Dataset excerpts:
##############################

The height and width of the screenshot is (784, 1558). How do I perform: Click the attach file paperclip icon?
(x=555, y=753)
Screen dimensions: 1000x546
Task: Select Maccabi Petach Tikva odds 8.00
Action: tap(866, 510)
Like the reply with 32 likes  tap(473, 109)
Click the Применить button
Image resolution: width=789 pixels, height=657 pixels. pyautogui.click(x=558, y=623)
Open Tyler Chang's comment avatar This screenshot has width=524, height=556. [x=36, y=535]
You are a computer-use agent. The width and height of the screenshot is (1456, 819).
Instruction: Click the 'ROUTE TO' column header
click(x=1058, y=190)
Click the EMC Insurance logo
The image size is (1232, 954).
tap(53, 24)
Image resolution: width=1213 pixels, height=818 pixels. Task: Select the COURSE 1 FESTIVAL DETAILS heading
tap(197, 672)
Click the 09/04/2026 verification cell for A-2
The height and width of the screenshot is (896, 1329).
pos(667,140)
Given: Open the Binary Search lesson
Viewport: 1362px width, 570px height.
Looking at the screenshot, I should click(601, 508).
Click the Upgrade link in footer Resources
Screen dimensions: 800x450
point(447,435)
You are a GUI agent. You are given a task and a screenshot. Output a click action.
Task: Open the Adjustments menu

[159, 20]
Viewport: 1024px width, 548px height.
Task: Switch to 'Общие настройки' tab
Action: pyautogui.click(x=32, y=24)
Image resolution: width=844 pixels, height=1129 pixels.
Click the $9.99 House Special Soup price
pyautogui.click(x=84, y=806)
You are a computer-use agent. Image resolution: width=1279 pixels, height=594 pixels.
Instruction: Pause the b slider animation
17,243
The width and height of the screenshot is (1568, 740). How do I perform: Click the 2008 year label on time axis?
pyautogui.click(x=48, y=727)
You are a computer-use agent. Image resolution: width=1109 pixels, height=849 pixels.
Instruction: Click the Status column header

##############################

**Brief:**
Transcribe the full set of records without altering a single character.

**Response to the exercise:**
The height and width of the screenshot is (784, 1558). How do I perform: Click the attach file paperclip icon?
(x=555, y=753)
Screen dimensions: 1000x546
Task: Select Maccabi Petach Tikva odds 8.00
Action: tap(866, 510)
Like the reply with 32 likes  tap(473, 109)
Click the Применить button
Image resolution: width=789 pixels, height=657 pixels. pyautogui.click(x=558, y=623)
Open Tyler Chang's comment avatar This screenshot has width=524, height=556. [x=36, y=535]
You are a computer-use agent. The width and height of the screenshot is (1456, 819).
Instruction: Click the 'ROUTE TO' column header
click(x=1058, y=190)
Click the EMC Insurance logo
The image size is (1232, 954).
tap(53, 24)
Image resolution: width=1213 pixels, height=818 pixels. Task: Select the COURSE 1 FESTIVAL DETAILS heading
tap(197, 672)
Click the 09/04/2026 verification cell for A-2
The height and width of the screenshot is (896, 1329).
pos(667,140)
Given: Open the Binary Search lesson
Viewport: 1362px width, 570px height.
Looking at the screenshot, I should click(601, 508).
Click the Upgrade link in footer Resources
Screen dimensions: 800x450
point(447,435)
You are a GUI agent. You are given a task and a screenshot. Output a click action.
Task: Open the Adjustments menu

[159, 20]
Viewport: 1024px width, 548px height.
Task: Switch to 'Общие настройки' tab
Action: pyautogui.click(x=32, y=24)
Image resolution: width=844 pixels, height=1129 pixels.
Click the $9.99 House Special Soup price
pyautogui.click(x=84, y=806)
You are a computer-use agent. Image resolution: width=1279 pixels, height=594 pixels.
Instruction: Pause the b slider animation
17,243
The width and height of the screenshot is (1568, 740). How do I perform: Click the 2008 year label on time axis?
pyautogui.click(x=48, y=727)
You are a computer-use agent. Image resolution: width=1109 pixels, height=849 pixels.
Instruction: Click the Status column header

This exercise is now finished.